Besides DNA, RNA is the other molecule of life. For several years now, RNA has become just as important as DNA in understanding the book of life. Especially, messenger RNA (mRNA), the basis of the COVID-19 vaccines, has been put in the spotlight. Just as with DNA, in addition to the four well-known letters (A, U, G, C), there are further letters defining the RNA alphabet of RNA epigenetics. One of these RNA letters, m6A plays a key role in gene regulation through an enzyme called FTO.

The newest work of the Laboratory of Cancer Epigenetics at the Faculty of Medicine at Université libre de Bruxelles and the ULB Cancer Research Center (U-CRC), led by Prof. François Fuks and Dr. Jana Jeschke, has revealed that FTO plays a key role in the deadly process of cancer metastasis. Analyzing data from thousands of cancer patients, the ULB researchers discovered that FTO is produced at lower levels in cancers than in healthy tissues. When they experimentally lowered the levels of FTO in cancer cells grown in plastic dishes or in animal models, they observed that these cells grew and spread faster than control cells. In cancer patients, they discovered a similar pattern in which low FTO levels correlated with more aggressive tumors, metastasis, and earlier death. Using a new sequencing technology, which allows measuring m6A within all mRNAs, Prof. Fuks and Dr. Jeschke found that in FTO-low cancer cells m6A is enriched specifically in mRNAs that belong to a program, termed WNT signaling, that promotes metastasis.

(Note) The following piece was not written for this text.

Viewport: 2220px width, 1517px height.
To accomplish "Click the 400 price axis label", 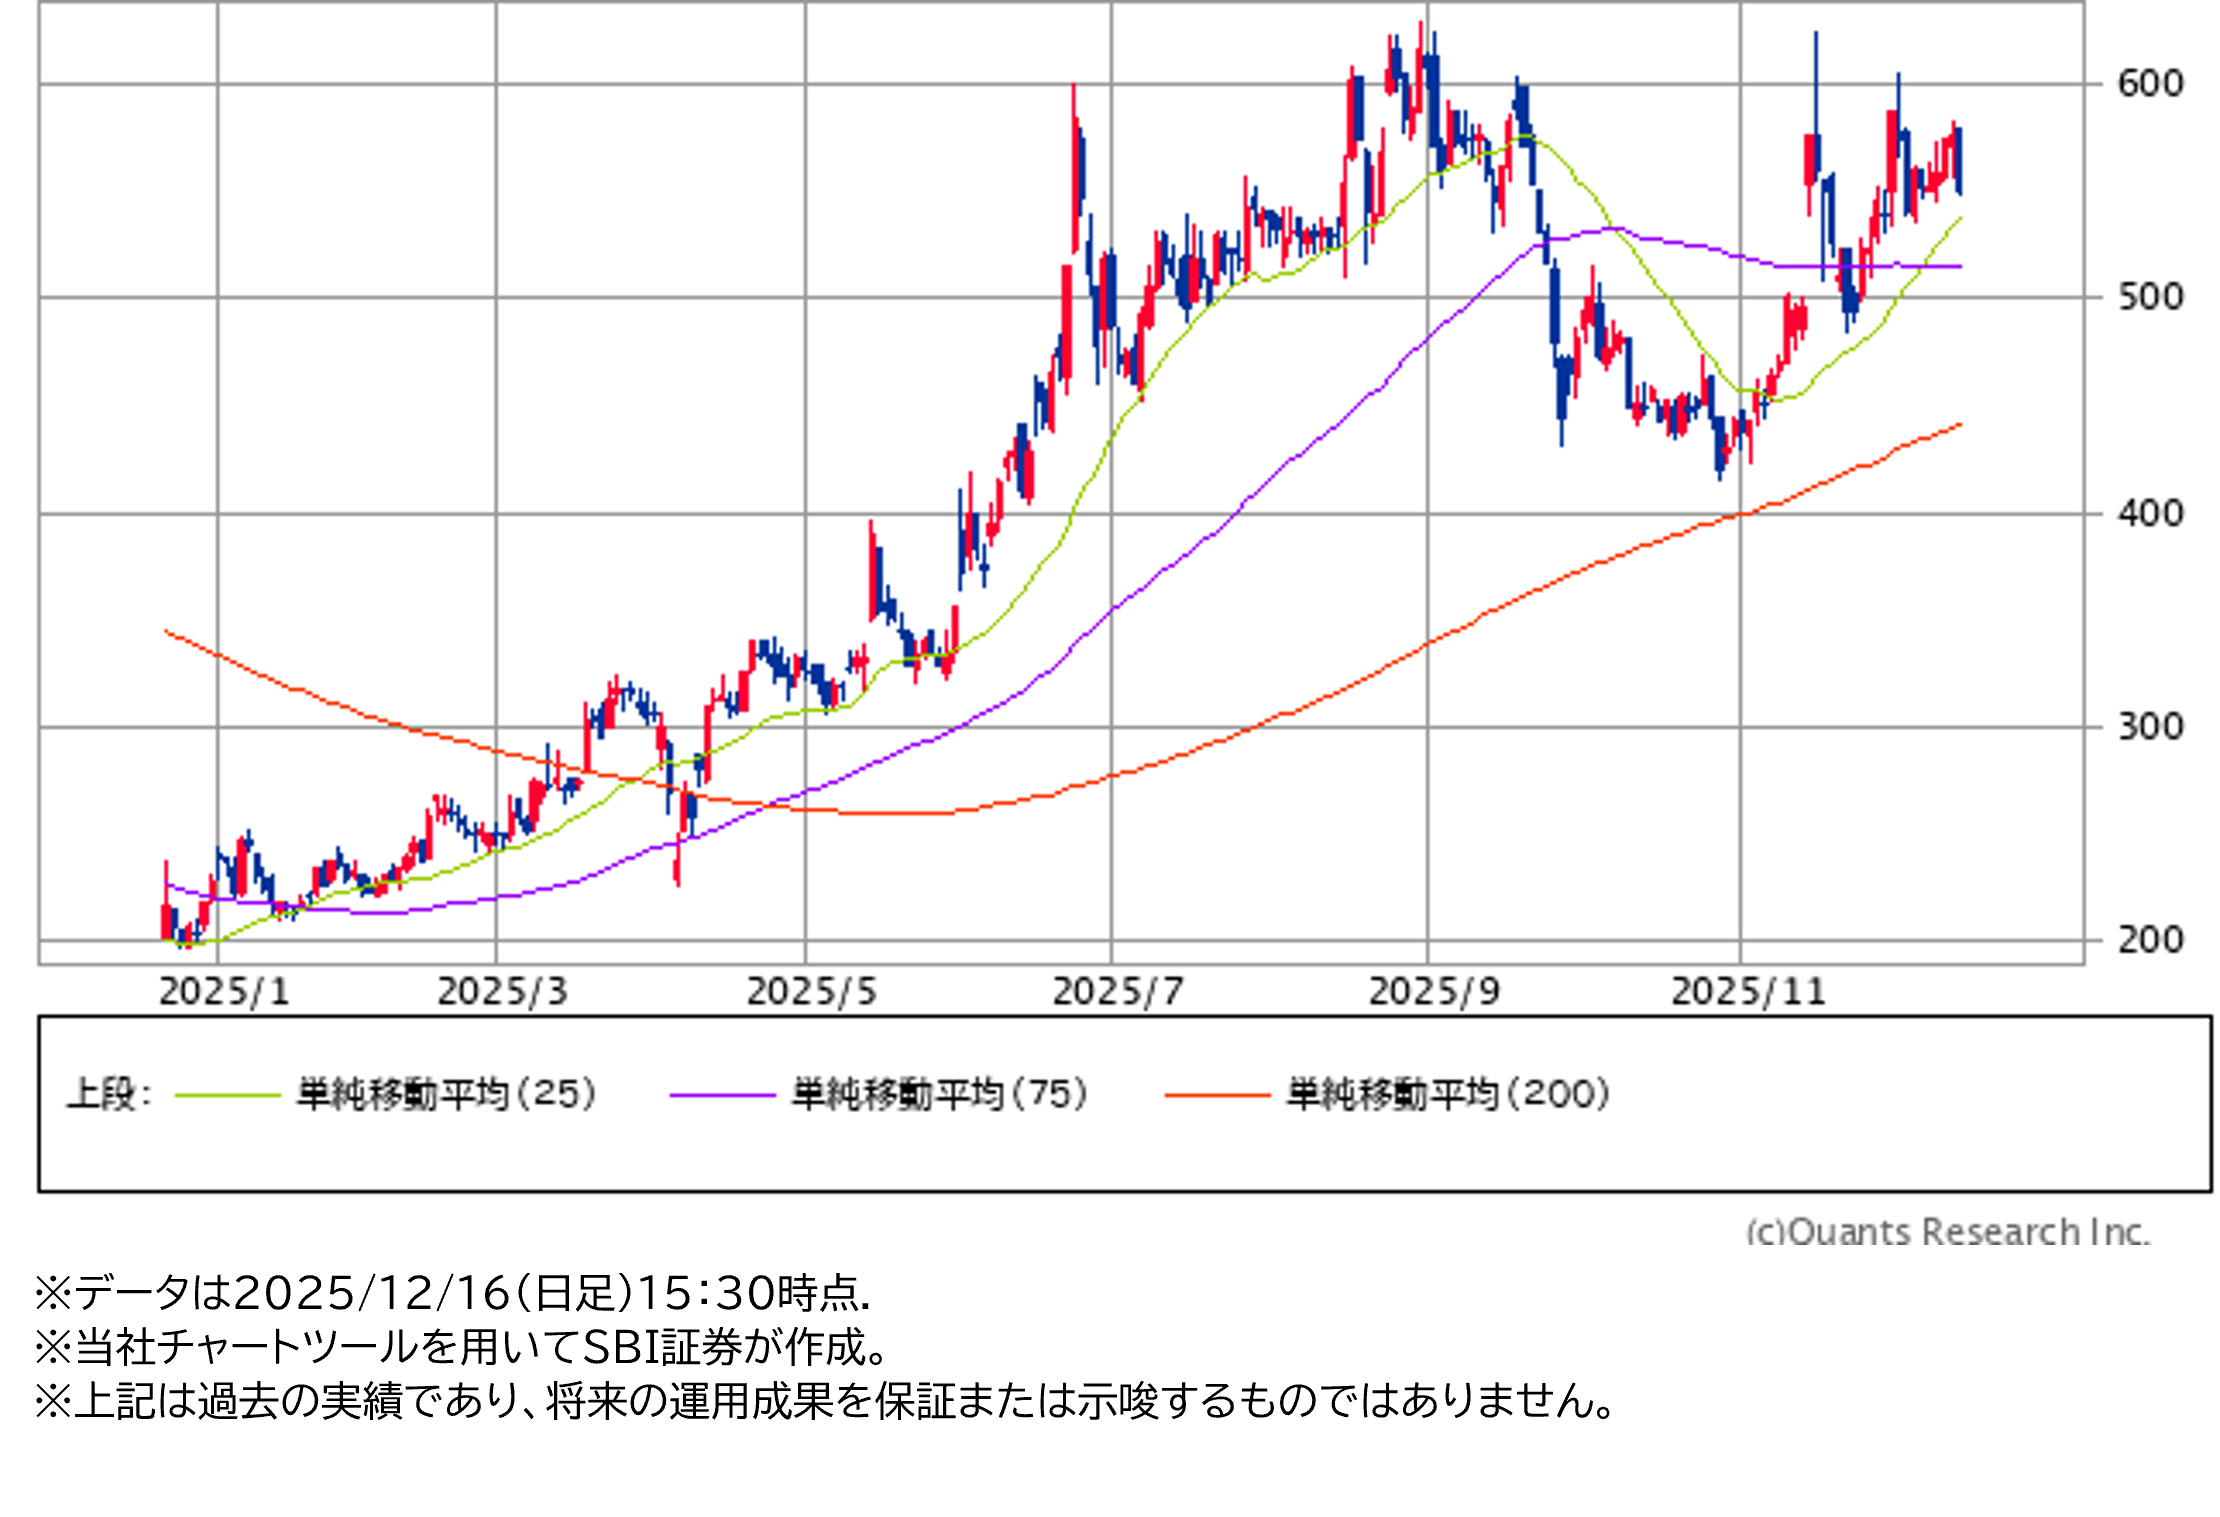I will (2150, 514).
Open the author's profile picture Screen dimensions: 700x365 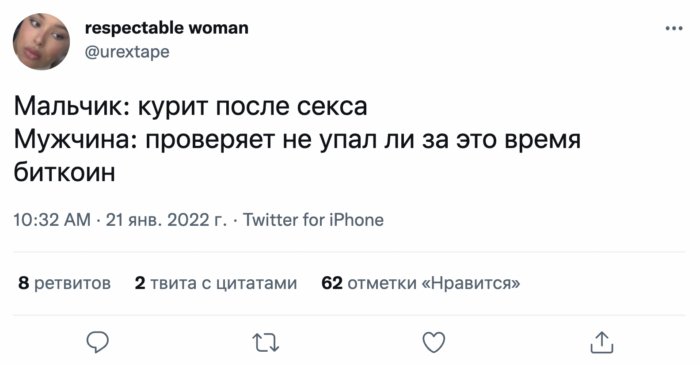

As WNT signaling has been found upregulated in many cancers, therapies that aim to block this program have been developed and are currently tested in clinical trials. When the ULB researchers experimented with this new type of therapy, they observed that cancer cells or tumors with lowered FTO levels and enhanced WNT activity were more sensitive to WNT inhibitors. Thus, although FTO-low tumors are more aggressive and deadly, they are better treatable with Wnt inhibitor therapy. The findings were initially made in breast cancer but can be generalized to many other tumors, such as prostate, cervix, or lung cancers.

Overall, the team of Prof. Fuks identified a new key regulator of cancer metastasis and a new therapeutic strategy to block the deadly spread of cancer. Details of this work, which offers encouraging prospects for cancer research and therapy, are published in the Nature Cancer journal.